Así que no es una sorpresa para las visitas confesarme admiradora de la literatura rusa. Lo soy desde bien jovencita, cuando leí con avidez Anna Karenina en una de esas ediciones elegantes, un poco cursis y fatalmente traducidas que se compraban en la puerta de casa.
Desde ese mi primer amor ruso (Tólstoi) hasta el descubrimiento del que se convirtió en mi auténtica debilidad, Chéjov, pasaron muchos años.
Me enamoré literariamente desde el primer cuento que leí, deslumbrada por su escritura humilde, sus historias cotidianas, sus personajes tan normales, tan extraordinarios, tan… rusos.
Porque leer a Chéjov es integrarse gozosamente en ese perfecto arte literario logrado sin malabarismos ni artificios, con una sencillez tan aparente como difícil en su consecución; es descubrir, por fin, la verdad de la literatura en su magnífica simplicidad.
La escritora ucraniana Irène Némirovsky no escapó al embrujo de su compatriota y compañero de letras, que probablemente haya sido también uno de los escritores más biografiados de su época.
Némirovsky (1903-1942) nació tan solo un año antes del fallecimiento de Chéjov. Pese a haber emigrado tempranamente a París (1919) y haber escrito su extensa obra literaria en francés, la distancia física no fue obstáculo para mantener un vínculo natural con su país de origen, que se refleja en el profundo conocimiento y declarada admiración hacia su literatura y sus grandes autores.
En La vida de Chéjov (Salamandra, 2022) Némirovsky no escribe una exacta, extensa y minuciosa biografía del célebre escritor; no es exhaustiva como Antón Chéjov. Una vida, de Donald Rayfield (Plot Ediciones), ni eminentemente (aunque no sólo) literaria como Sobre literatura y vida (Páginas de Espuma); ni siquiera el escritor queda tan excepcionalmente plasmado como en la formidable Chéjov en vida. Una biografía en documentos, de Igor N. Sujij (Alba Editorial).
Aquí, la autora se acerca a la figura más humana de Chéjov, a su intimidad familiar, a la formación de su carácter deteniéndose largamente en sus primeros años y en la relación que mantuvo con sus padres y hermanos.
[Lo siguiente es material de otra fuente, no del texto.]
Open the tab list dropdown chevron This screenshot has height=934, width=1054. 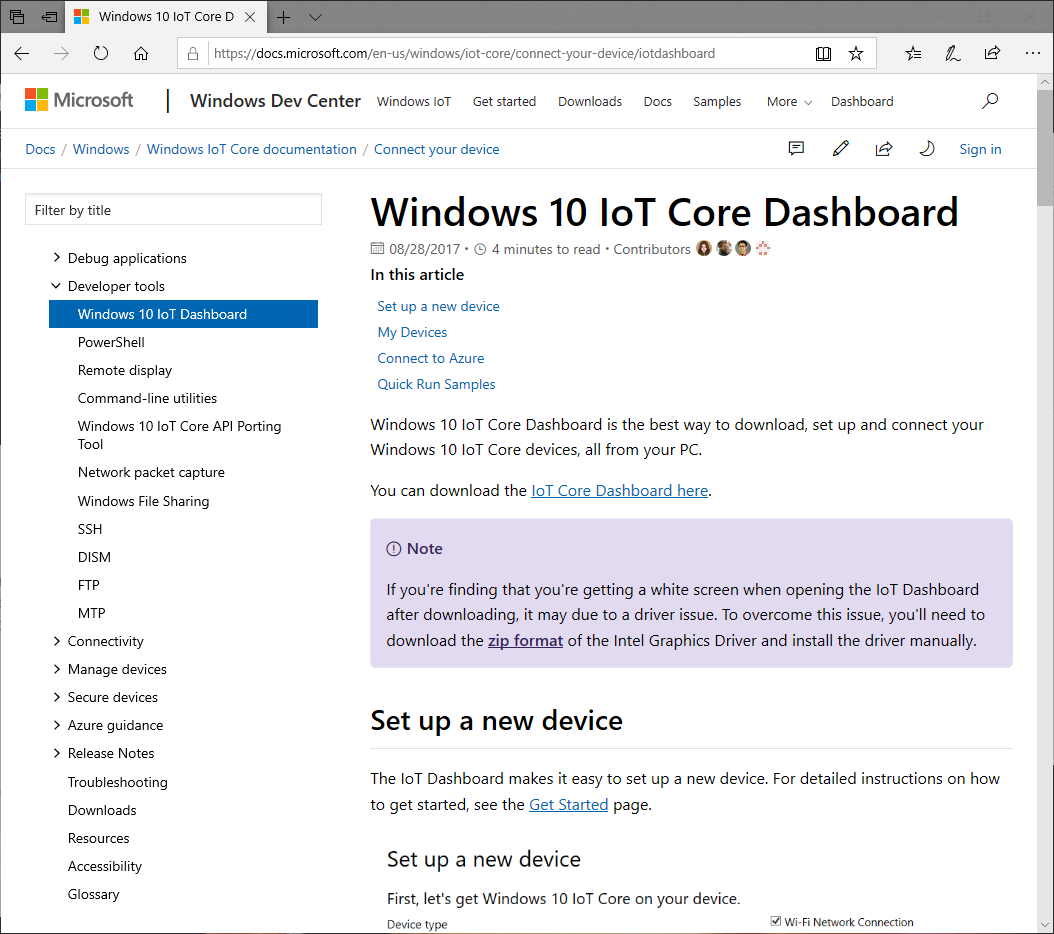click(315, 17)
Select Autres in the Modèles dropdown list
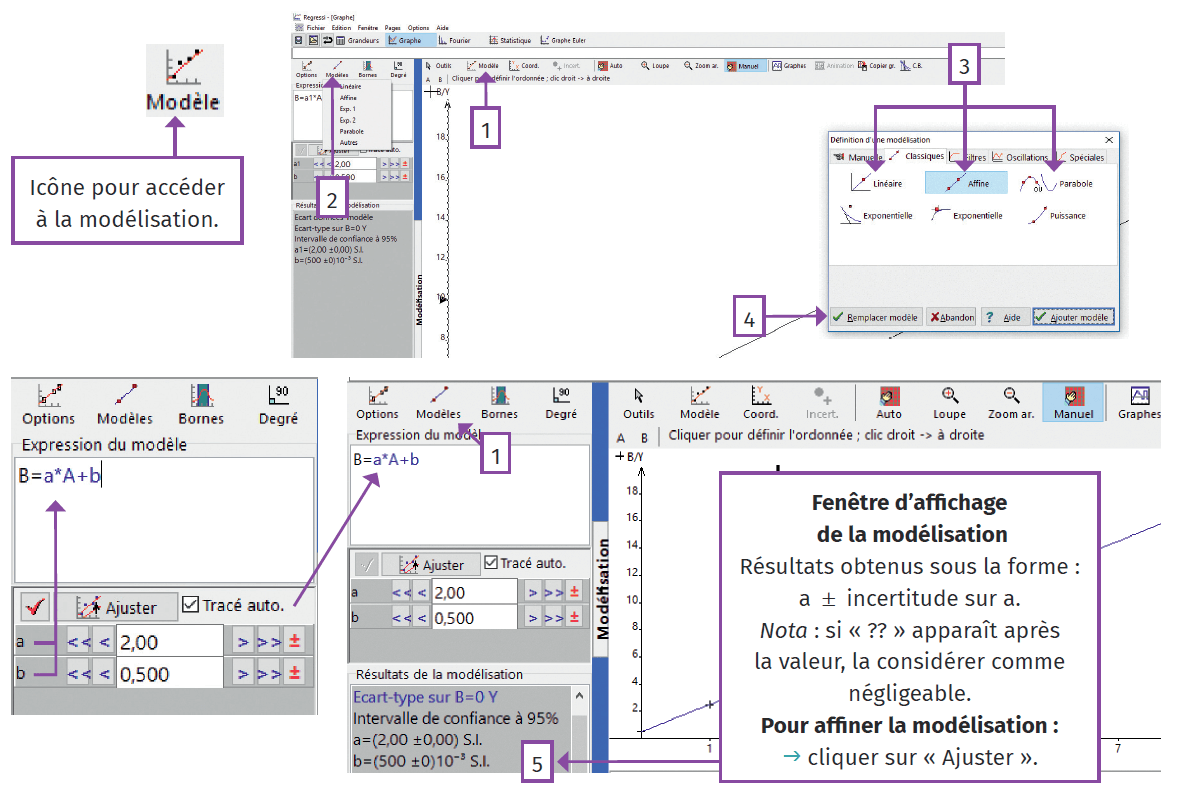This screenshot has width=1180, height=798. [x=348, y=142]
De hecho, esos años y esas relaciones ocupan una parte importante del libro y es evidente que el apego familiar, que el escritor se tomó como una responsabilidad personal, fue una constante en su (corta) vida.
Nacido en una familia miserable con un padre piadoso en extremo cuya crueldad, sin embargo, rayaba la insensibilidad, y una madre entregada a su marido y a la crianza de sus hijos, Antón se revela un niño sensible y observador, amable y risueño, compasivo y alegre, que proyecta su extraordinaria personalidad en el adulto igualmente cautivador, templado y conciliador que le convirtió en centro y referencia de toda la familia.
Asumiendo de forma natural esa responsabilidad sobre sus hombros, se lanzó a escribir sin descanso; escribía a gran velocidad, mecánicamente, indiferente al alcance real de su escritura, a la valoración crítica de sus relatos y obras de teatro, movido por la necesidad acuciante de dinero. De hecho, A. Ch. escribió sus primeros cuentos con la única aspiración de ganarse la vida para hacer frente a los frecuentes gastos que requerían la dejadez y mala fortuna de sus hermanos, ya que su ser honesto y en extremo generoso le impedía vivir holgadamente de su profesión de médico.
Empezó a ser valorado como escritor casi al mismo tiempo que comenzaron los síntomas de la tuberculosis que le llevó tempranamente a la muerte.
«Reservado, retraído y pudoroso», un hombre afable y risueño, bondadoso aunque impenetrable incluso para los que más de cerca le conocieron, Chéjov representa perfectamente el difícil (muchas veces imposible) arte de conciliar personalidad con escritura. Naturalidad, sobriedad, humildad en su vida y en su obra; constantes que dejaron una huella inmensa tanto en las personas que le conocieron como en los lectores que le leyeron, en los que le leen y, sin ninguna duda, en los que le leerán.
No es, como decía, una gran biografía sobre Chéjov, pero acercarse a su figura, igual que releer su obra, es siempre un goce repetido de forma incansable. Lo mismo que la prosa limpia y seductora de Irène. Dos deleites, dos motivos para no dejar pasar este libro tan humano, tan sencillo y honesto, tan… ruso.